Secretary-General: I mean, we need to be pragmatic. We need to do things that are possible and we are doing every effort we can to guarantee the success of both Ukrainian and Russian foods and fertilizers to global markets.
Question: James Bays, Al Jazeera. So, quick follow-up on Niger first. Could you lay out for us what a coup in Niger means for the stability of that region? Are you particularly concerned about Niger because it’s an exporter of uranium ore? And then on climate: Your comments, a lot of them were directed to the G20. Is the G20 summit in Delhi now potentially more important this year than COP?
Secretary-General: First of all, on Niger. I am indeed extremely worried. If you look at the region, you have a dramatic terrorist increase of activity in Mali, in Burkina Faso, in Niger, and coming closer and closer to the countries of the coast. You have military regimes in Mali, in Burkina Faso, now eventually in Niger, a fragile transition in Chad and a horrible situation in Sudan. So, we are witnessing that the whole belt south of the Sahara is becoming an extremely problematic area with terrible consequences for their populations and with terrible consequences for peace and stability in the African continent and further afield. So, this is indeed another symptom, another, I would say, a very dramatic event that only benefits the terrorist groups operating in the area that are becoming more and more dangerous, everywhere.
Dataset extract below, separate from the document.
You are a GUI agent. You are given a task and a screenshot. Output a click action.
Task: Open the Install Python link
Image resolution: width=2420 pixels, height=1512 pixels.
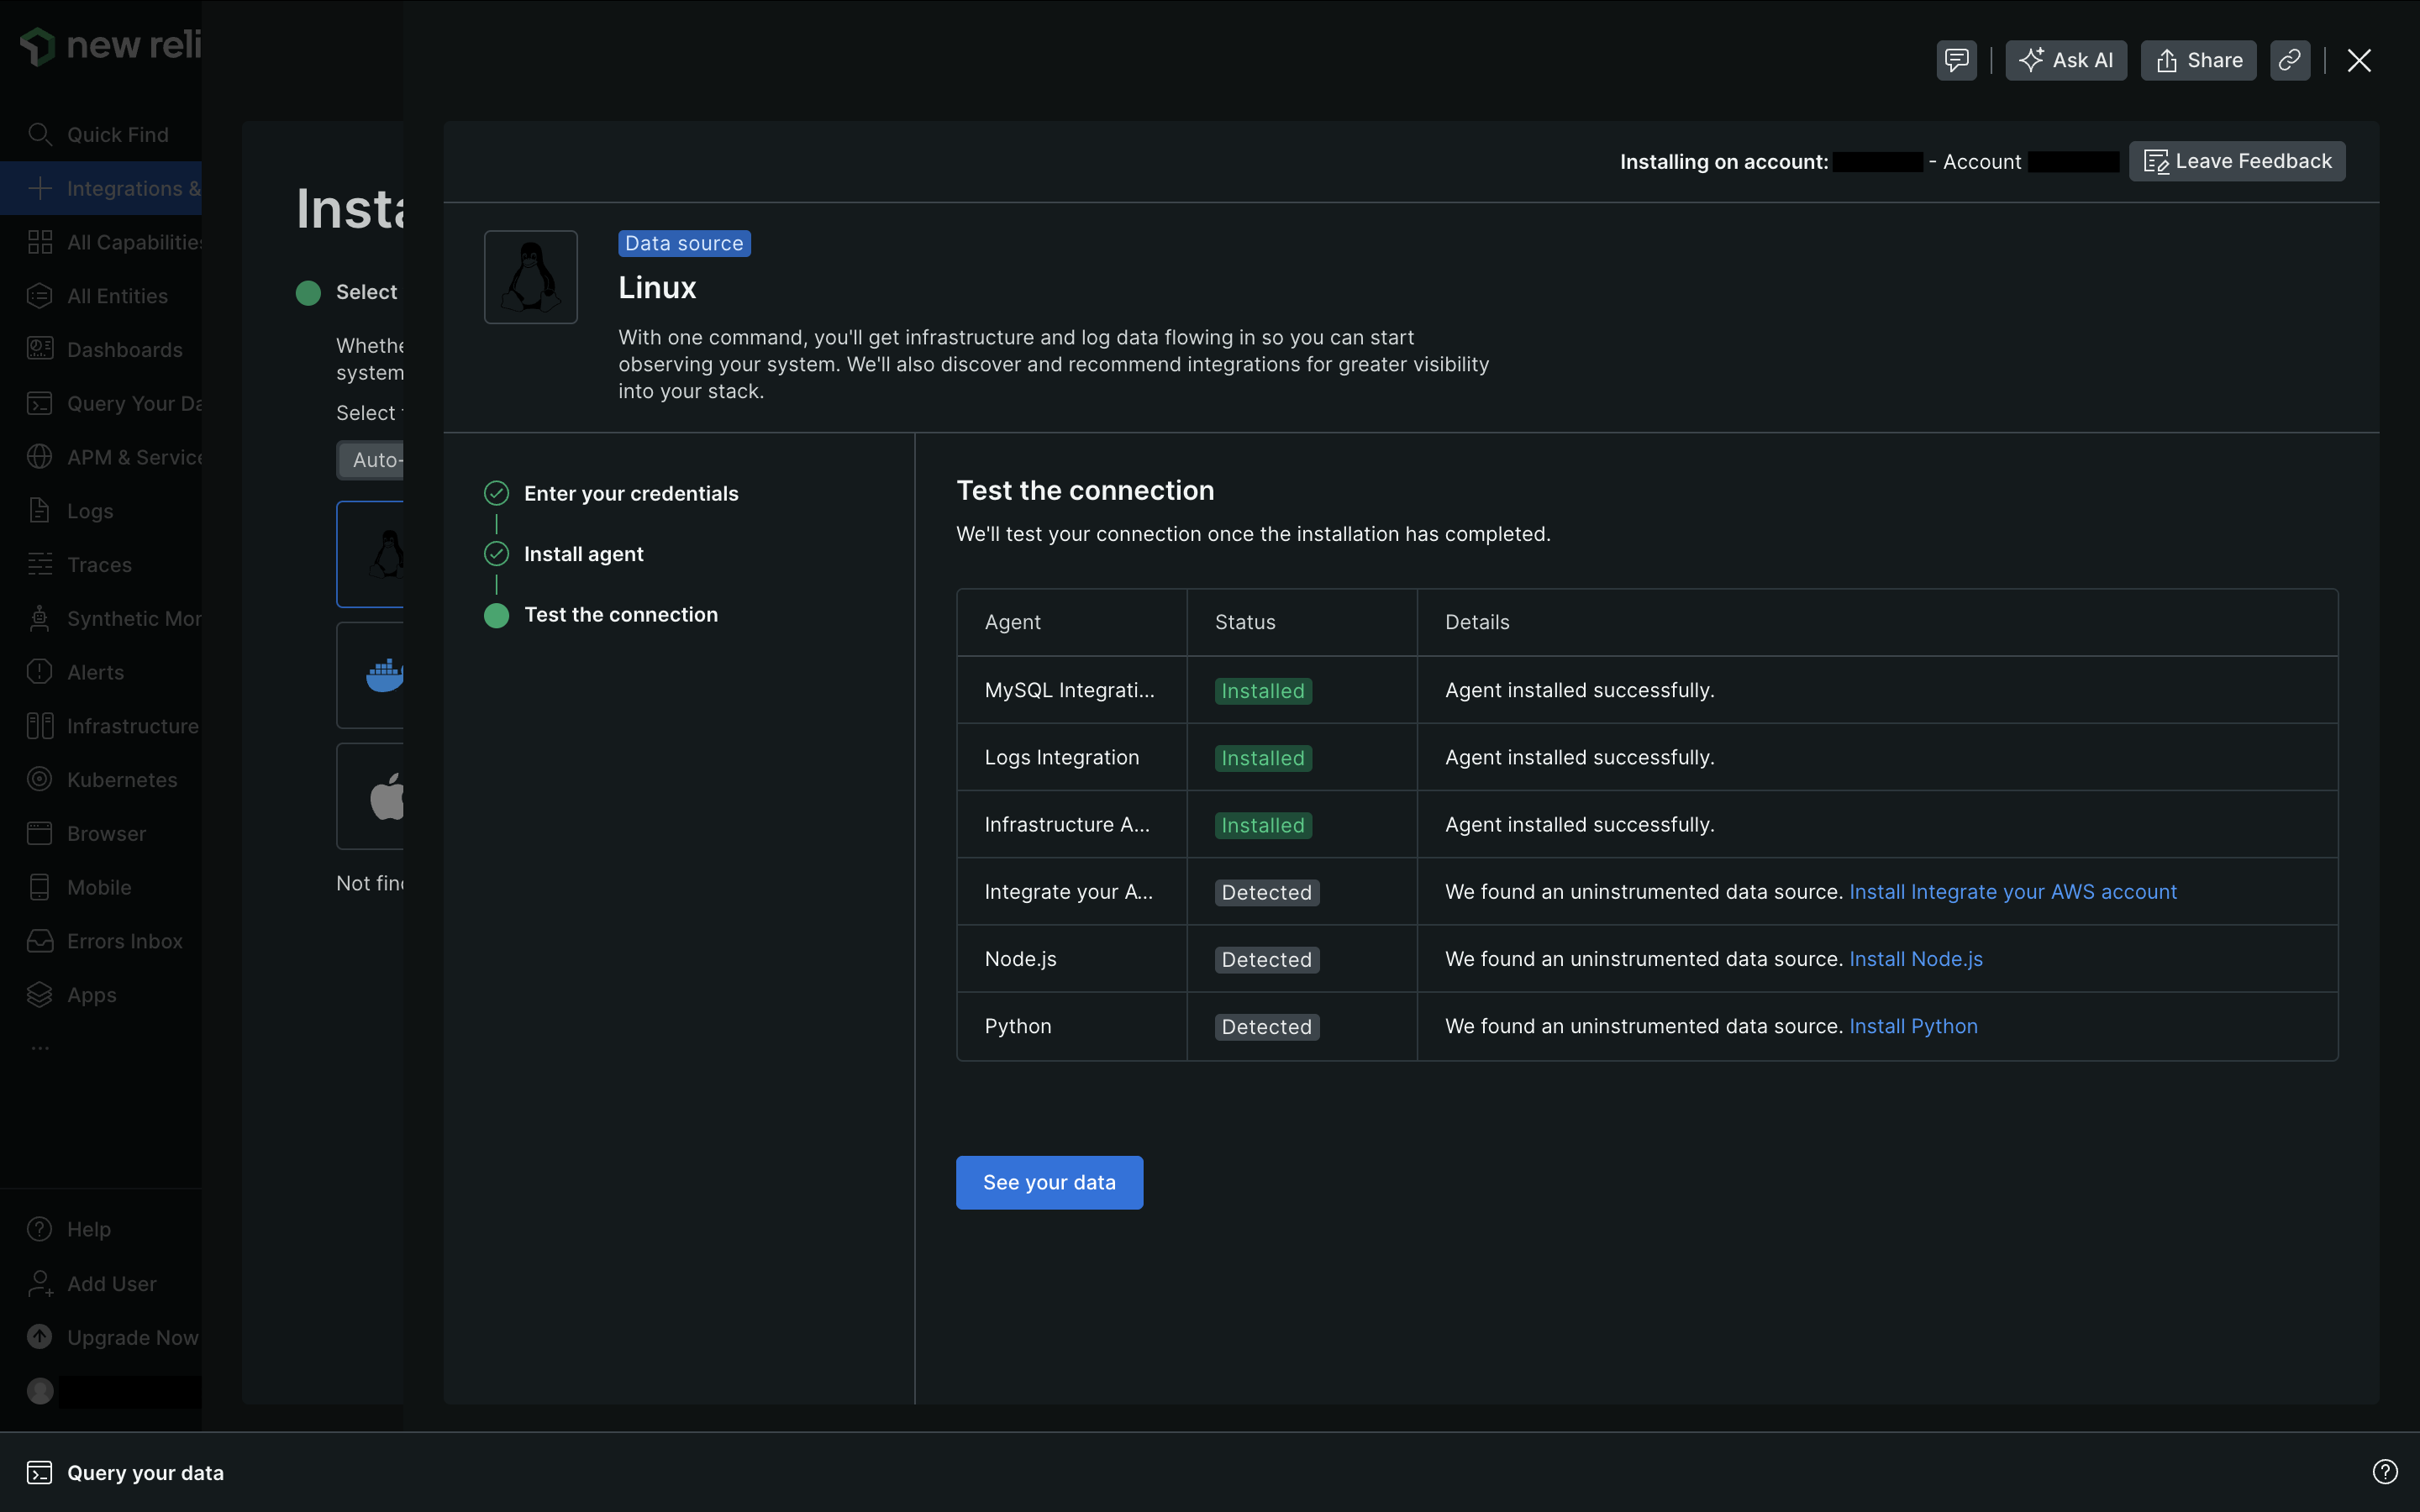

The second question: I have the impression that all kinds of regimes all over the world are always very keen to making money with the resources they have. So, my present concern is not about uranium, it’s about people.
Question: And the G20? Is the meeting in Delhi now more important than COP, given your focus on the G20 and what they have to do?
Secretary-General: No. The COP is a decisive moment where the international community comes together. But, the crucial problem to reduce emissions is to make sure that the big emitters reduce emissions. But, small island developing states are victims of climate change. They are doing their best to reduce the emissions, but they are not the problem. The problem are developed countries and the emerging economies that meet in the G20. And so, the G20’s success is a basic precondition for the success of the COP, because nobody else can compensate if those members of the G20 do not seriously engage in a dramatic reduction of that emissions.
Question: Can I ask my question in French? Vous avez parlé de la déstabilisation de l’Afrique. Depuis quelque temps, et en dépit d’initiatives telles que la force G5 Sahel, qui normalement étaient supposées combattre le terrorisme et le djihadisme, qu’est-ce qui s’est passé et où est passé la forge G5 Sahel?
Secretary-General: Quand le G5 Sahel a été créé, j’ai eu l’occasion de dire d’une façon très claire aux membres du Conseil de sécurité que je ne croyais pas à l’efficacité d’une force sans un financement garanti et sans un mandat clair sous chapitre VII du Conseil de sécurité des Nations Unies, aussi permettant des mécanismes de contrôle du point de vue du respect des droits humains, du point de vue de.. enfin, de l’utilisation correcte des fonds mis à la disposition des forces. Et je maintiens ma position, qui est d’ailleurs exprimée dans le Nouvel Agenda pour la paix. Nous avons besoin d’opérations d’imposition de la paix et de lutte contre le terrorisme qui soient des forces africaines robustes, avec un mandat précis sous chapitre VII, et avec un financement garanti.
Ce que j’ai dit il y a quelques années, et que malheureusement le Conseil de sécurité n’a pas eu l’unanimité pour le faire, reste aussi vrai que à ce moment-là. Je ne croyais pas à la possibilité de l’efficacité d’une force du G5 Sahel sans un mandat clair et sans un financement garanti. Malheureusement, j’avais raison. Il ne faut pas répéter les mêmes erreurs tous les jours. C’est le moment de reconnaître que le problème ne peut pas se résoudre avec les forces de maintien de la paix, là où il n’y a pas de paix à maintenir. Nous avons besoin d’une nouvelle génération de forces d’imposition de la paix, de lutte antiterroriste, mais avec un mandat clair sous chapitre VII du Conseil de sécurité, et avec un financement garanti. Merci, thank you.